Der Verfall der Ölpreise und die Folgen für die venezolanische Wirtschaft

Die Krise des Ölrentensozialismus

Der globale Verfall der Ölpreise betrifft nicht nur Venezuela. Dass seine Folgen dort so heftig zu spüren sind, liegt an der strukturellen Schwäche der Wirtschaft im Land.

Fast prophetisch mutet angesichts der jüngsten Entwicklungen in Venezuela ein Artikel aus der sozialrevolutionären Zeitschrift Kosmoprolet aus dem Jahr 2007 an, der in gekürzter Version als Dossier auch in dieser Zeitung veröffentlicht wurde. »Während eine gut platzierte Minderheit die Erdölrente anzuzapfen vermag und eine rasante Reichtums­entwicklung erfährt, schauen alle auf die kleinen Verbesserungen fürs Volk, auf die diese Minderheit frenetisch hinweist«, schrieb der Autor Sergio López: »Der Sozialismus des 21. Jahrhunderts? Eine karitative Kleptokratie! Und zwar eine, die das Land auf die nächste wirtschaftliche Krise zusteuert.« Das war noch während der Präsidentschaft von Hugo Chávez.

Es ist vor allem der Klassen­kompromiss des Chavismus mit den traditionellen Führungs­schichten, der die Krise verschärft hat.

Mittlerweile befindet sich das Land mit den größten Erdölreserven der Welt am Rand des wirtschaftlichen Zusammenbruchs. Wie konnte es so weit kommen? Das Bruttoinlandsprodukt Venezuelas ist im vergangenen Jahr um 16 Prozent gesunken, die Inflationsrate lag in den ersten zwei Monaten diesen Jahres bei 800 bzw. 720 Prozent im Verhältnis zu den entsprechenden Vorjahresmonaten und der Mangel an den elementarsten täglichen Gebrauchsgütern und Lebensmitteln ist für viele längst zum Dauerzustand geworden.

Als Ursache für diese Misere beschwören die Regierung von Nicolás Maduro und seine Unterstützer immer wieder den geringen Ölpreis und den »Wirtschaftskrieg«, den die USA und die heimische Oligarchie gegen den »Sozialismus des 21. Jahrhunderts« führen würden. Obwohl diese beiden Kräfte nicht eben wenig tun, um den Sturz des Regimes herbeizuführen, so kann dies doch nur aufgrund der strukturellen Defizite der venezolanischen Nationalökonomie Wirkung ­zeigen. Da wäre zunächst die fehlende Industrialisierung des Landes, die ­Venezuela so abhängig von den Erdölexporten gemacht hat wie noch nie ­zuvor. Derzeit werden 96 Prozent der Exporterlöse durch den staatlichen Erdölkonzern Petróleos de Venezuela, S.A. (PDVSA) erzielt. Dieser muss wegen seiner weitgehend maroden Infrastruktur das Öl zu immer höheren ­Kosten fördern, die kaum noch unter dem durch das Fracking gefallenen Weltmarktpreis für Erdöl liegen.

## Erfasste Daten
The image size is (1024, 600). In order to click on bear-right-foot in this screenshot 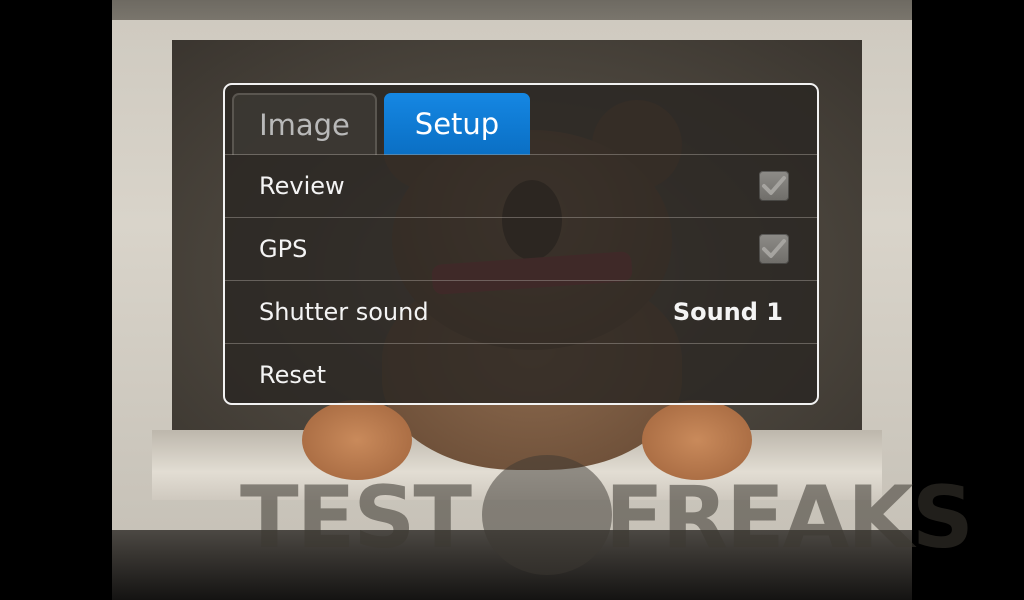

## Aufgabe A
Gib den Abschnitt aus dem Textauszug wortgetreu wieder, beginnend mit „Mittlerweile befindet sich“ und fortlaufend bis einschließlich „zum Dauerzustand geworden.“.
## Aufgabe B
Stimmen die folgenden Aussagen mit dem Textauszug überein? Antworte jeweils mit Ja oder Nein und zitiere die entscheidende Textstelle wörtlich.
(i) Das Bruttoinlandsprodukt Venezuelas ist im vergangenen Jahr um 16 Prozent gesunken.
(ii) Der Artikel von Sergio López erschien im Jahr 2013.
(iii) Der staatliche Erdölkonzern PDVSA erzielt 96 Prozent der Exporterlöse.
## Aufgabe C
In welcher Zeitschrift erschien laut Textauszug der Artikel aus dem Jahr 2007?

## Erwartete Antwort A
Mittlerweile befindet sich das Land mit den größten Erdölreserven der Welt am Rand des wirtschaftlichen Zusammenbruchs. Wie konnte es so weit kommen? Das Bruttoinlandsprodukt Venezuelas ist im vergangenen Jahr um 16 Prozent gesunken, die Inflationsrate lag in den ersten zwei Monaten diesen Jahres bei 800 bzw. 720 Prozent im Verhältnis zu den entsprechenden Vorjahresmonaten und der Mangel an den elementarsten täglichen Gebrauchsgütern und Lebensmitteln ist für viele längst zum Dauerzustand geworden.

## Erwartete Antwort B
(i) Ja: „Das Bruttoinlandsprodukt Venezuelas ist im vergangenen Jahr um 16 Prozent gesunken“
(ii) Nein: „aus dem Jahr 2007“
(iii) Ja: „Derzeit werden 96 Prozent der Exporterlöse durch den staatlichen Erdölkonzern Petróleos de Venezuela, S.A. (PDVSA) erzielt.“

## Erwartete Antwort C
In der sozialrevolutionären Zeitschrift Kosmoprolet.